After lots of interesting (but fruitful) experiences with the XQuery engine in SQL Server 2005, I decided that I'd rather have an XML schema collection for everything than put [1] (that's the numeric predicate meaning "item 1 using 1-based ordinals") everywhere in the XQuery that I needed a singleton. It's a good idea to use "typed XML" anyway. Dan Sullivan thought a good non-trivial use-case would be Office 2003 docs and went forth to create SQL Server 2005 XML schema collections from the publically available schema documents.

First thing he ran into is that specifying processContents="lax" now causes an error when cataloging the XML schema collection. It used to catalog without error and then use processContents="skip" behavior instead in beta1. The Office schemas use this construct, so he's created some code to change it to processContents="skip" so SQL Server 2005 would "like" it. We've run into a couple more cataloging problems, repeated attributes on the same element, etc… Wonder where you report Office schema problems.

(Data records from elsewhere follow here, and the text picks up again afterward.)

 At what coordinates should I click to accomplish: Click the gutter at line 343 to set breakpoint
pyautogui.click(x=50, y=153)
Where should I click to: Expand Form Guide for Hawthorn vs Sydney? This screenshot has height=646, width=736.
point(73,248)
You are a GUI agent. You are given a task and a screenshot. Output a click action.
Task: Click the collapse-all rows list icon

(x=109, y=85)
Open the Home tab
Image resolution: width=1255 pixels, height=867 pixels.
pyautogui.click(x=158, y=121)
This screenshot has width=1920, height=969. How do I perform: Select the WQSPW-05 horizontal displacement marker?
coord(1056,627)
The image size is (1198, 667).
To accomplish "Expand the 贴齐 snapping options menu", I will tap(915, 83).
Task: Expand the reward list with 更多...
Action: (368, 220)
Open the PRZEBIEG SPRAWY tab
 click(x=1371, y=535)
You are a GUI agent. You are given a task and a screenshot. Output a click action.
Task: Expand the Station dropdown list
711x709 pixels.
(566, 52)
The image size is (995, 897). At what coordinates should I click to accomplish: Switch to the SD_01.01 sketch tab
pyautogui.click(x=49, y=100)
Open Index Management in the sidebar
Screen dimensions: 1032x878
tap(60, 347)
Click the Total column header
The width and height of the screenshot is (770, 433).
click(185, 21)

If you're wondering what this is about technically, pulling out my favorite XML Quick Reference (by Aaron and Gudge), they define processContents (on xsd:any or xsd:anyAttribute) as "Specifies whether a schema processor should validate the elements/attributes appearing in place of the wildcard". The default is "strict", meaning validate them. Lax means the schema processor *should* (but is not required to) validate if schema information is available. Skip means a schema processor should not validate these.

BTW guys, when's Essential XML Quick Reference Volume 2 due out? There *lot's* more specs now. Maybe you could publish an Essential XML Reference Encyclopedia?